IBM global sales chief Virginia Rometty will take over as CEO from Sam Palmisano in January, becoming one of the most powerful women in business and technology today.
In taking the helm of the storied industry icon, she makes it the largest U.S. corporation by value to be headed by a woman.
IBM, which over the decades had a reputation of being a strait-laced, plodding, male-dominated business empire, will formally appoint the 54-year-old engineering and computer science graduate its first female CEO on January 1.
The selection went down well with Silicon Valley and Wall Street, especially because the 60-year-old Palmisano -- who helped transform Big Blue from a computer hardware company into a global services and software behemoth -- is staying on as chairman.
"Given Ginni's experience running the largest portion of the business by revenue, she was a logical choice," said Macquarie Securities analyst Brad Zelnick.
Her ascension will set up a rivalry with Hewlett-Packard CEO Meg Whitman for the mantle of most powerful woman in technology, mirroring a long-running rivalry between the two companies.
Rometty joins a relatively small circle of top female CEOs, including Whitman, Pepsico's Indra Nooyi, Xerox's Ursula Burns, Kraft Foods' Irene Rosenfeld and DuPont's Ellen Kullman.
Rometty -- who most recently served as senior vice president of global sales -- made her mark with the smooth 2002 integration of PriceWaterhouseCooper's consulting arm, a landmark move that catapulted IBM into the upper echelons of the technology consulting business.
Colleagues say that Rometty, often clad in elegant pastel-colored suits, cut a striking figure in IBM's staid hallways and impressed co-workers with both her cool-headedness and enthusiasm.
"She exudes energy," said Nelson Fraiman, professor at the Columbia University Graduate School of Business.
Fraiman, who has known the computer science and electrical engineering graduate from Northwestern for about a decade, said she was a good strategist and an early advocate for IBM's expansion into business analytics, or tools and services that help companies quickly analyze trends.
"She thinks in a very analytical way. That's part of her engineering training," he said.
One former IBM executive said Rometty -- who sometimes carries a backpack rather than a briefcase -- worked long hours and demanded that her subordinates do the same.
"People who work for her just don't sleep," said the source. "She has a style that is very different from anybody else's, but is all her own."
In nine years as IBM's leader, Palmisano exited low-margin businesses including PCs, printers and hard drives.

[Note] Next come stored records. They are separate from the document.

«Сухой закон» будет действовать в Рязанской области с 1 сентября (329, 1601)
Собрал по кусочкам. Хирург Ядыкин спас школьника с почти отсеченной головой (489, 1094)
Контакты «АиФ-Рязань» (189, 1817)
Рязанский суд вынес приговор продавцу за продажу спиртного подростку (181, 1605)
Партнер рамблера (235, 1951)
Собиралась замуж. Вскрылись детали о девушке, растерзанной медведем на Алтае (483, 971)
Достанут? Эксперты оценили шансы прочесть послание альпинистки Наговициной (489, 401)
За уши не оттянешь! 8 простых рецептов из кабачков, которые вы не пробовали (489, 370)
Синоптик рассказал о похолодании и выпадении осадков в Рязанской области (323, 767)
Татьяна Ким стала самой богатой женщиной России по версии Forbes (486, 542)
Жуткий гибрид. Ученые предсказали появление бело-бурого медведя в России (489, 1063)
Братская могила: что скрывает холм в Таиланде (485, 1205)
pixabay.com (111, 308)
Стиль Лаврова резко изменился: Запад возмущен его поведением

He expanded the company's offerings in services, consulting and software.
Since the former history major took the reins, Big Blue's stock has outperformed HP's and matched Oracle's, according to Thomson Reuters data.
Wall Street appeared to approve of the choice of Rometty, and some analysts said that Palmisano had put in place a structure that would ease the way for anyone to follow in his footsteps.
Sources told Reuters in 2010 that Rometty had rebuffed advances from arch-rival HP, which was then looking to replace the ousted Mark Hurd, to stay at the company where she was seen as a rising star.
"She has done well at IBM. She has contributed to their expansion overseas -- emerging markets -- and has done a fantastic job in that space," said Morningstar analyst Sunit Gogia. "All the public knowledge about her performance is very encouraging."
But "computing is an industry that is always evolving," Gogia said. "It's moving into an era of cloud computing. The company will have to reinvent itself for the future, stay with the times and maintain the revenue base when they do that."
Shares in IBM slipped about a dollar from their $180.36 close following the announcement.